First Friday of the month Community Access Day
Date/Time: Oct 3 2025, 2:00 pm to 5:00 pm
Vancouver, Bill Reid Gallery of Northwest Coast Art | Event calendarCost: Free
FREE admission from 2 pm to 5 pm every first Friday of the month.
Thank you to our Community Access Partner Downtown Van for helping us to remove barriers to access and to participate in arts and culture—together we make Downtown Vancouver a place where everyone feels welcome.
Kihl ‘Yahda Christian White: Master Haida Artist
On View: February 1, 2025 – February 1, 2026.
This exhibition is the first major solo exhibition of Haida artist Kihl ‘Yahda, Christian White. Guest curated by Sdahl Ḵ'awaas, Lucy Bell, also of the Haida Nation, the exhibition features artworks that span the entirety of Christian’s 50-year career, as well as collaborative works from several of his apprentices.
Christian White is of the Yahgulaanas Haida Raven Clan. Influenced by his father Chief Edenshaw, Christian and his family have been major forces in keeping the Haida culture, art and language alive. Early highlights of his career include the creation of a 35-foot pole with his father, and the carving of a sculpture titled Raven Dancer, which was purchased by the Museum of Anthropology in Vancouver, BC, when he was only 22 years old and the recent Tluuwée Kwiiyaas, a 52-foot canoe.
He is best known for his intricate argillite carvings, inlay work and monumental works. Christian also creates wood-carved masks and boxes, gold and silver jewelry, and steamed cedar canoes. He began carving argillite at fourteen and has been working as a full-time artist since the age of seventeen. In 2005, Christian constructed a traditional longhouse in his home village of Old Massett which is the home of Tluu Xaada Naay Society and dance group.
Christian is a founding member of the Old Massett Repatriation Committee. He has travelled to help bring home over 500 Haida Ancestors and has engaged with some of the 12,000 Haida Belongings held in museums worldwide, bringing inspiration and knowledge back to his community.
NDN Giver
On view from September 27, 2025 – February 22, 2026
This exhibition marks the solo curatorial debut of BRG’s Assistant Curator, Amelia Rea (Haida).

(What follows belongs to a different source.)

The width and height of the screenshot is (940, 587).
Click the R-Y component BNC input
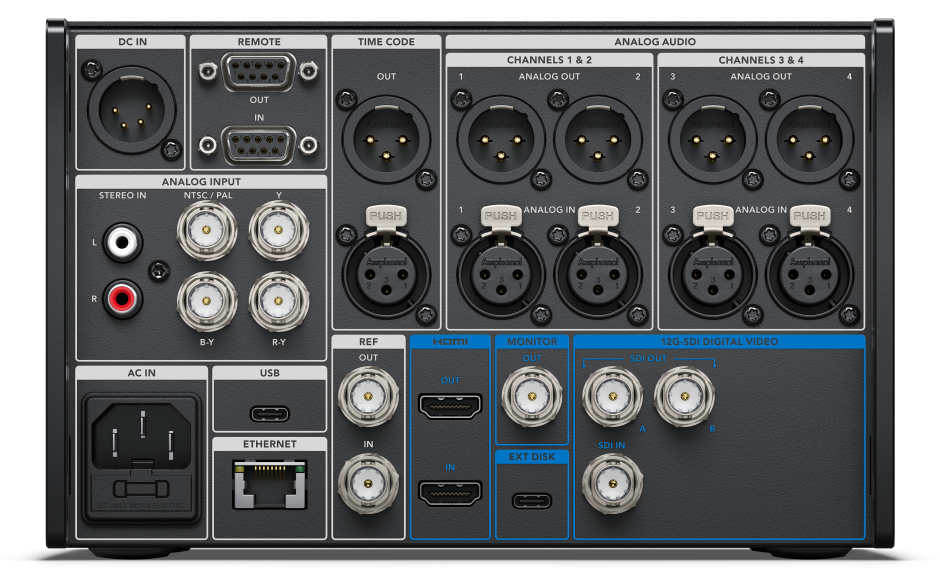coord(278,301)
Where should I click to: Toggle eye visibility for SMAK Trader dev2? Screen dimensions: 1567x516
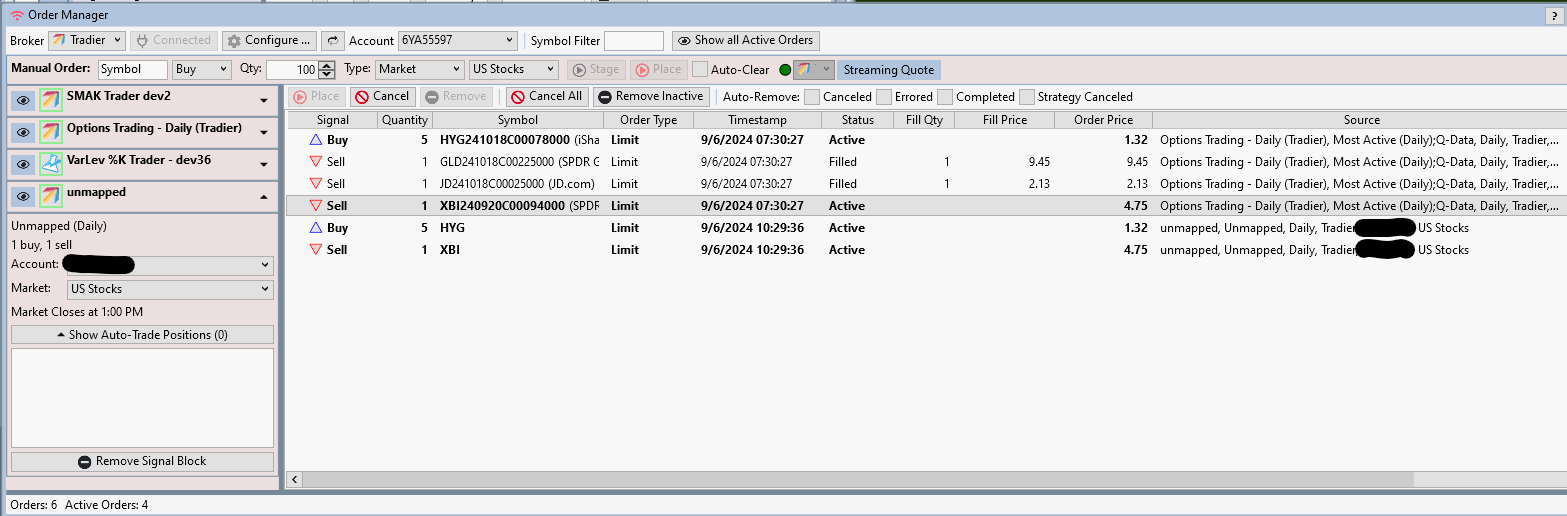coord(23,101)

NDN Giver explores the layered meanings within both everyday and extraordinary gifts that circulate through the potlatch. Blankets, coppers, canoes, prints, mugs, trade beads and devil’s club strung into necklaces all become carriers of law, memory, and relation to one another.

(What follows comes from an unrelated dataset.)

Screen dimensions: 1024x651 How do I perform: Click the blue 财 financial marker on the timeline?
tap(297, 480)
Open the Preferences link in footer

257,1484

The title NDN Giver reclaims a phrase rooted in colonialism that mocked Indigenous generosity. In reality, the practice of giving upheld in the potlatch reflects the complexity of responsibilities in Indigenous governance and exchange. To give is to strengthen ties, and to receive is to take on the responsibility of carrying them forward.
This exhibition is not about objects alone, but about the stories they carry and the obligations they enact. Whether a humble mug or a crest-bearing treasure, they act as a living archive of law, love, accountability, and kinship.

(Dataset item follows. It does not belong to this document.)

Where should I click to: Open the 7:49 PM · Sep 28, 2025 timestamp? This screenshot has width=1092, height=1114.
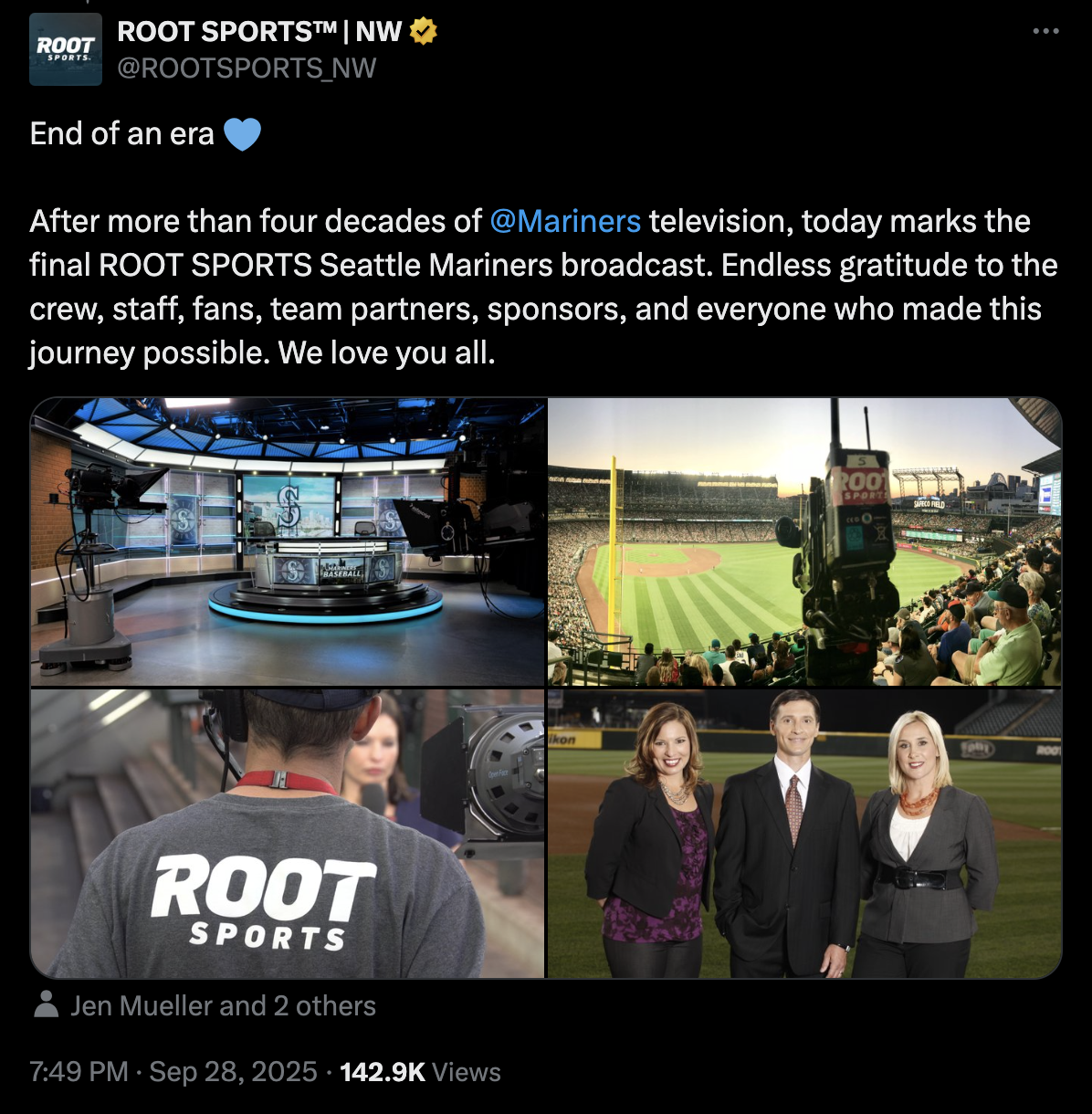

"What’s in a mug? Or more specifically, what’s in a potlatch mug?
During lunch at my aunty and uncle’s house, I paused in front of a kitchen cabinet overflowing with mugs gifted at potlatches. It became clear that these mugs are more than vessels for coffee or tea. Each one is filled to the brim with family history, clan business, names bestowed, marriages celebrated, alliances formed, and truths spoken. To accept a gift at a potlatch is to accept responsibility to carry forward what transpired and to affirm agreement with the events that took place. And in truth, it is less a gift in the Western sense and more a form of payment, a recognition of the witness, and an obligation to remember, uphold, and retell the histories that were set into motion." – Amelia Rea
About Gudangee Xahl Kil Amelia Rea:
Amelia is a member of the Tsiits Git’anee clan from Old Massett, Haida Gwaii, and a passionate Haida Nation-based scholar with deep roots in her culture. Raised immersed in the Haida language, singing, dancing, and repatriation, Amelia has spent her life learning and contributing to the preservation and transmission of Haida traditions. A lifelong member of the Haida Repatriation Committee, she follows the guidance of her mother, aunties, and elders, and has spent countless hours in museums, potlatches, language classes, and with cultural bearers across the community. This rich upbringing has instilled in Amelia a profound love for Haida culture and storytelling.